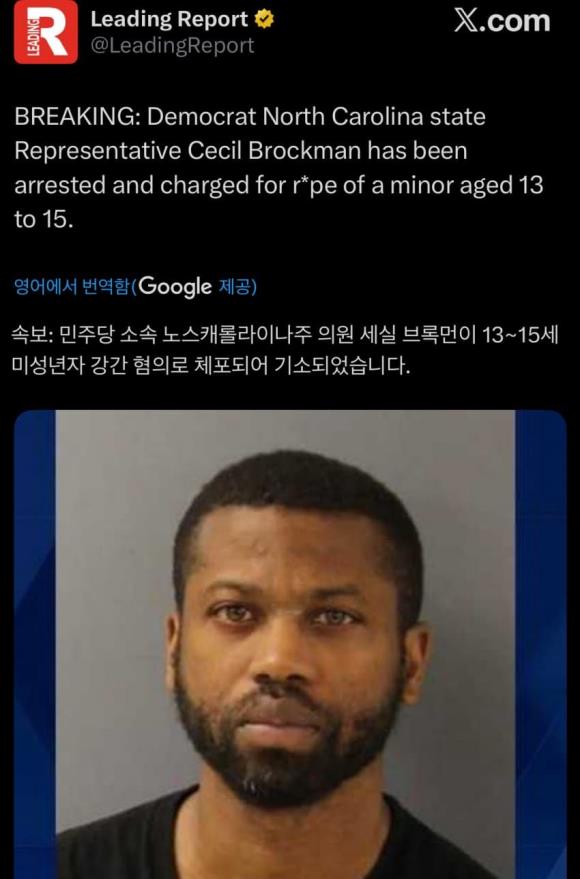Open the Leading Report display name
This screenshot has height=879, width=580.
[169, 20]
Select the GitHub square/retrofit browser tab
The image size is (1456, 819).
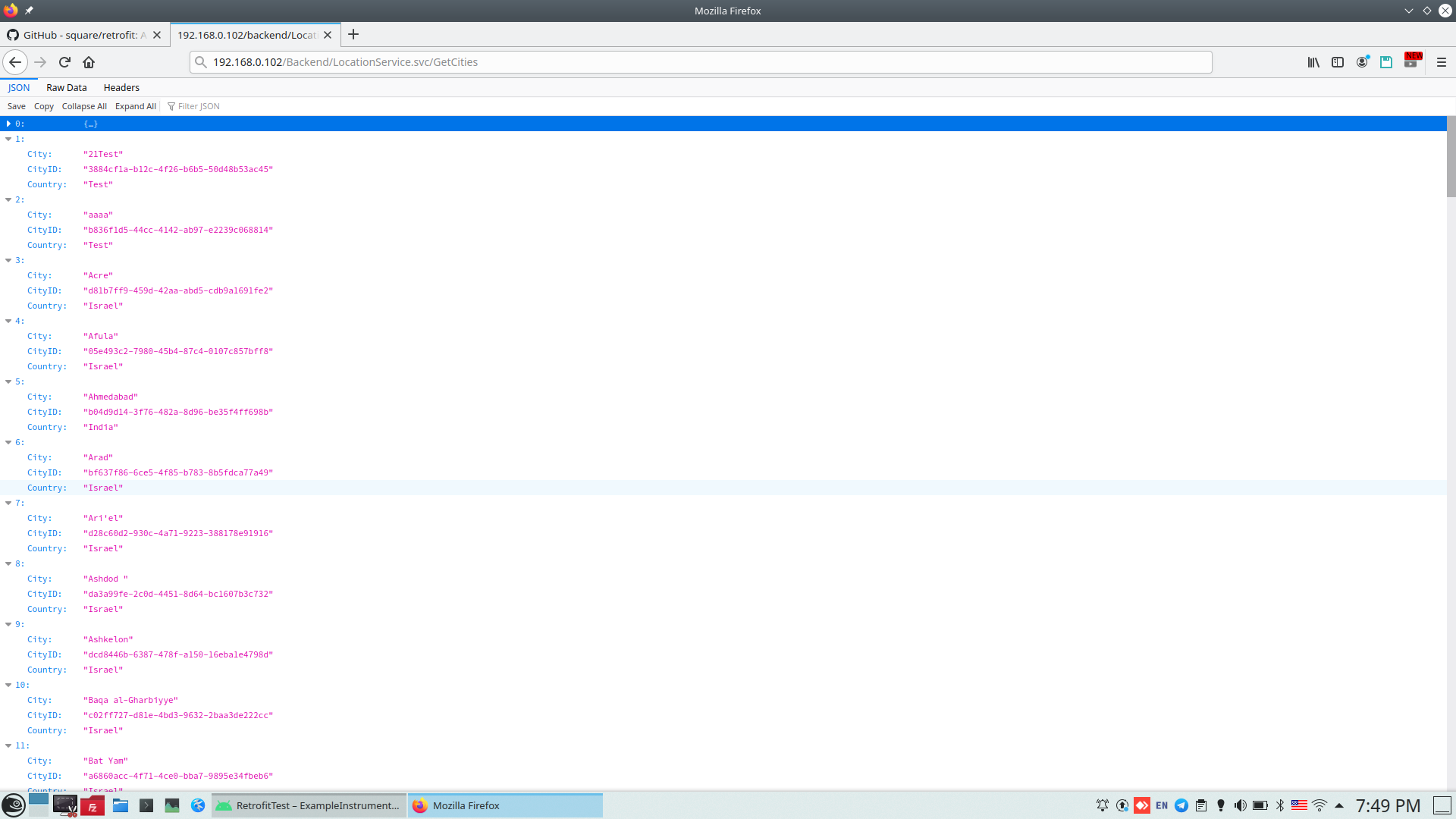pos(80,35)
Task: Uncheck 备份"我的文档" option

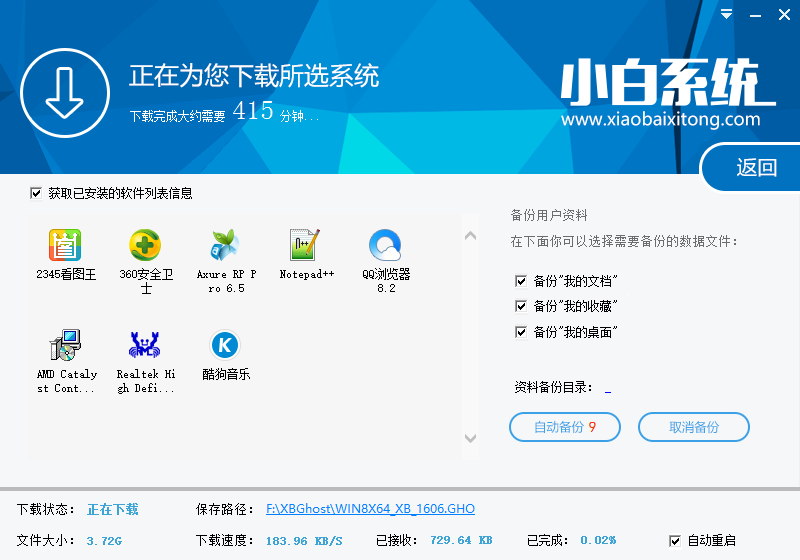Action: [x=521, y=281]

-----

# Task objective
Can you rewrite the records above as a Markdown table with the columns "Row" and "Line", numbering each line, skipping blank lines, and leaving the pictures out?

# Solution for this exercise
| Row | Line |
|---|---|
| 1 | Open the Leading Report display name |
| 2 | This screenshot has height=879, width=580. |
| 3 | [169, 20] |
| 4 | Select the GitHub square/retrofit browser tab |
| 5 | The image size is (1456, 819). |
| 6 | pos(80,35) |
| 7 | Task: Uncheck 备份"我的文档" option |
| 8 | Action: [x=521, y=281] |